Internationale culturele samenwerking
De memorie van toelichting op de begroting-1965 van het departement van Onderwijs en Wetenschappen deelt o.a. mede dat minister Diepenhorst en zijn ambtgenoot van cultuur, recreatie en maatschappelijk werk een vorm van samenwerking zullen construeren, waarin hun gezamenlijke verantwoordelijkheid voor het beleid op het gebied van de internationale culturele betrekkingen tot uitdrukking zal komen.
Dit beleid is gericht op de bilaterale culturele verdragen, de Adviesraad voor culturele samenwerking van de Raad van Europa, de Unesco e.d., een beleid, dat voorheen het gehele terrein van het ministerie van O.K. en W. bestreek en ten tweede het gestalte geven aan het beleid dat specifiek is gericht op wetenschappelijke en culturele tegenwoordigheid van Nederland in andere landen, alsmede op de ontwikkeling van een goede internationale samenwerking op dit gebied.

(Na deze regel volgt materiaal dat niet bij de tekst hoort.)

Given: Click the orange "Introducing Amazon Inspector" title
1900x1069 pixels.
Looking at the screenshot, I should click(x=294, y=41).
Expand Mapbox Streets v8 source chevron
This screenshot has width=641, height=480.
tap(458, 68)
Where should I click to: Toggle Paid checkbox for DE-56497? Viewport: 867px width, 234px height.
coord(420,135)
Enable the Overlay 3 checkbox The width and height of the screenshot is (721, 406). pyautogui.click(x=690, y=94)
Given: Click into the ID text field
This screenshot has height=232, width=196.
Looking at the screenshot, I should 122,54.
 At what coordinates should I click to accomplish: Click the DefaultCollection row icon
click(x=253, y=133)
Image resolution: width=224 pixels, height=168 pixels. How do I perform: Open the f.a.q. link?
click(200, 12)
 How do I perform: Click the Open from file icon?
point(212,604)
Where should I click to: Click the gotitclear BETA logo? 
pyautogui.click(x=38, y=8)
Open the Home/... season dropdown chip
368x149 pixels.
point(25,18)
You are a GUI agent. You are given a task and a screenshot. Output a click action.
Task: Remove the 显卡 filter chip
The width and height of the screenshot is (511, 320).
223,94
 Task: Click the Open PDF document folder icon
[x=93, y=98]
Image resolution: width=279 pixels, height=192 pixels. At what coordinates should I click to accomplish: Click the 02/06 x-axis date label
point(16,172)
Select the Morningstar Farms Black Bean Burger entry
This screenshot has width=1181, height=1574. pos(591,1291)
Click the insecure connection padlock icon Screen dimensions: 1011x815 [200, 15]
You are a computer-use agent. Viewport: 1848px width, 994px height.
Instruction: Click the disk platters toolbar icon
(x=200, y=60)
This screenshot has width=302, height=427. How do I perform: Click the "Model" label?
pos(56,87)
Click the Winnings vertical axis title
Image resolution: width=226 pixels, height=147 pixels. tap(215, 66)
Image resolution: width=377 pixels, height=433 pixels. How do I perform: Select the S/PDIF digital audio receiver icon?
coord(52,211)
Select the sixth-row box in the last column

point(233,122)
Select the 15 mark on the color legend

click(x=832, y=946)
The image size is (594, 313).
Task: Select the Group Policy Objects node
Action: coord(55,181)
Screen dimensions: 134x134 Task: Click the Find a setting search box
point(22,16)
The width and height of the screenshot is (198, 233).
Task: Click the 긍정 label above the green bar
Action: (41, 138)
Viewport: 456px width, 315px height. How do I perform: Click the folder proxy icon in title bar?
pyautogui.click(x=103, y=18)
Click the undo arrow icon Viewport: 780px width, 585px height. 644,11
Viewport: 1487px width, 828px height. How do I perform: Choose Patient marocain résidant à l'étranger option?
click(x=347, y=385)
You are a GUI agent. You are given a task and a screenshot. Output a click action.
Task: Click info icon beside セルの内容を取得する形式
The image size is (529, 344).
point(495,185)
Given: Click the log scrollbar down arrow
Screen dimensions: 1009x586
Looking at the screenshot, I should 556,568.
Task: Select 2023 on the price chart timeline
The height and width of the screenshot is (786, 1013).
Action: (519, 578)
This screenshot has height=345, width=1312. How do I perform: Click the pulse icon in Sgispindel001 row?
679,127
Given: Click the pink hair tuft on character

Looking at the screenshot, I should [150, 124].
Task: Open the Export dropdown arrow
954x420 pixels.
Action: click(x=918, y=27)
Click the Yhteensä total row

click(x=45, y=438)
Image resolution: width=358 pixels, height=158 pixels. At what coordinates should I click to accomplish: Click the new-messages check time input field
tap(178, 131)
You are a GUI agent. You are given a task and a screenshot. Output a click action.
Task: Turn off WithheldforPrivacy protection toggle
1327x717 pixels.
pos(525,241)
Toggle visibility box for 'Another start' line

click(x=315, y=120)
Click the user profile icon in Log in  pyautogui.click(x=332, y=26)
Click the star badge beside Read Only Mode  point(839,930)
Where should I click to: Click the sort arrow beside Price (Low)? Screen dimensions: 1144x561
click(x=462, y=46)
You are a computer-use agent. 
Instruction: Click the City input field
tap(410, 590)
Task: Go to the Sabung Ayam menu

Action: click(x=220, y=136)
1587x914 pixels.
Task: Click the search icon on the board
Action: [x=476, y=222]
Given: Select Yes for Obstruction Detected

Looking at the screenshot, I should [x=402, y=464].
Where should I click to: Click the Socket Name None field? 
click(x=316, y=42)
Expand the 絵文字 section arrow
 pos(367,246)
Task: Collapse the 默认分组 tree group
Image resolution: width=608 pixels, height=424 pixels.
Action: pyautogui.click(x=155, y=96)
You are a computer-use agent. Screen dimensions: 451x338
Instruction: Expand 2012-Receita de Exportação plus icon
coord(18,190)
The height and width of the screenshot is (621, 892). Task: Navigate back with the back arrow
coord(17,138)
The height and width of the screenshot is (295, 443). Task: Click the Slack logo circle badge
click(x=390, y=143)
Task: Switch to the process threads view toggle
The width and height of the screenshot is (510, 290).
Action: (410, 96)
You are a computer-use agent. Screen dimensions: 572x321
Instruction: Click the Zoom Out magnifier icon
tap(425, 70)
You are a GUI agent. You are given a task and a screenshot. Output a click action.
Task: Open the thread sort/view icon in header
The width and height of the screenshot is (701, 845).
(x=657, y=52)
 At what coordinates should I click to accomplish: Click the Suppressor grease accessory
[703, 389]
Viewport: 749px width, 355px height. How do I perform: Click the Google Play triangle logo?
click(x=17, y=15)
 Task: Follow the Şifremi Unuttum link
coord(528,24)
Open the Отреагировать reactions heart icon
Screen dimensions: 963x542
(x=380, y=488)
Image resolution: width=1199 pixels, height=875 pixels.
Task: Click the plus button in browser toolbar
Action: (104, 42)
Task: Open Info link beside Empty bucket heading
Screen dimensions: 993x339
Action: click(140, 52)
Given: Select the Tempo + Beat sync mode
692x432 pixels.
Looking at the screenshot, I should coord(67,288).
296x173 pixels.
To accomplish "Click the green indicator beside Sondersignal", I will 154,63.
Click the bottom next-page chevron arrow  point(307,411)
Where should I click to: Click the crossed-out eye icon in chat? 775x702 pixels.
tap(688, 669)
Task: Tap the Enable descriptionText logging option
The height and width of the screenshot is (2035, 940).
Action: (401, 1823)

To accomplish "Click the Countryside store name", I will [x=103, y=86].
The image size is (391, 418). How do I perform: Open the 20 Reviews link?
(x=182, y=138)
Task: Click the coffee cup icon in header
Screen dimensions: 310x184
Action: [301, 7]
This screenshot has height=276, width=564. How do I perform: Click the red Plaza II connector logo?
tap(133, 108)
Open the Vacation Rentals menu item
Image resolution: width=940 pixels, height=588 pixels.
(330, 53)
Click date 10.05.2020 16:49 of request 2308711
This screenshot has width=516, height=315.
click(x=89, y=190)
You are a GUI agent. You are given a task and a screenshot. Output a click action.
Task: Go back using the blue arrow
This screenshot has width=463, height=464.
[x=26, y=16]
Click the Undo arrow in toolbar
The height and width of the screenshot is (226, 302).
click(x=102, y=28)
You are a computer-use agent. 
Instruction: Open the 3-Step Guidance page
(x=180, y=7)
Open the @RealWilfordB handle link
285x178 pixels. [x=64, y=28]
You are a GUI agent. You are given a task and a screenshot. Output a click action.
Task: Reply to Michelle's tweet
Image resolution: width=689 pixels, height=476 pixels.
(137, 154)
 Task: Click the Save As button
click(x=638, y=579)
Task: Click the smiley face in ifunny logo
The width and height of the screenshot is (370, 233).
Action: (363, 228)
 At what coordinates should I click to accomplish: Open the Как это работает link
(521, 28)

De memorie noemt dan de in 1965 te houden bijeenkomst van ministers van onderwijs van de landen, die de Europese Culturele Conventie hebben ondertekend, in Wenen te houden, een bijeenkomst van ministers van onderwijs van de gehele wereld over de problemen van het analfabetisme, die op uitnodiging van de Sjah van Perzië zal worden gehouden in Teheran en een bijeenkomst van de ministers van de landen van West- en Oost-Europa, onder auspiciën van de Unesco, te houden in Wenen.
Ter bevordering van de culturele samenwerking tussen de landen van het Koninkrijk heeft de Adviesraad in zijn tussen 11 en 12 januari gehouden vijfde zitting een aantal uitgangspunten voor de bevordering van het culturele leven in Suriname en de Nederlandse Antillen geformuleerd. Voorts bepleitte de Adviesraad het opstellen van culturele meerjarenplannen.
Van Nederlandse zijde zullen zoveel mogelijk de middelen worden ter beschikking gesteld, die nodig worden geacht voor een evenwichtige culturele ontwikkeling van Suriname en de Nederlandse Antillen.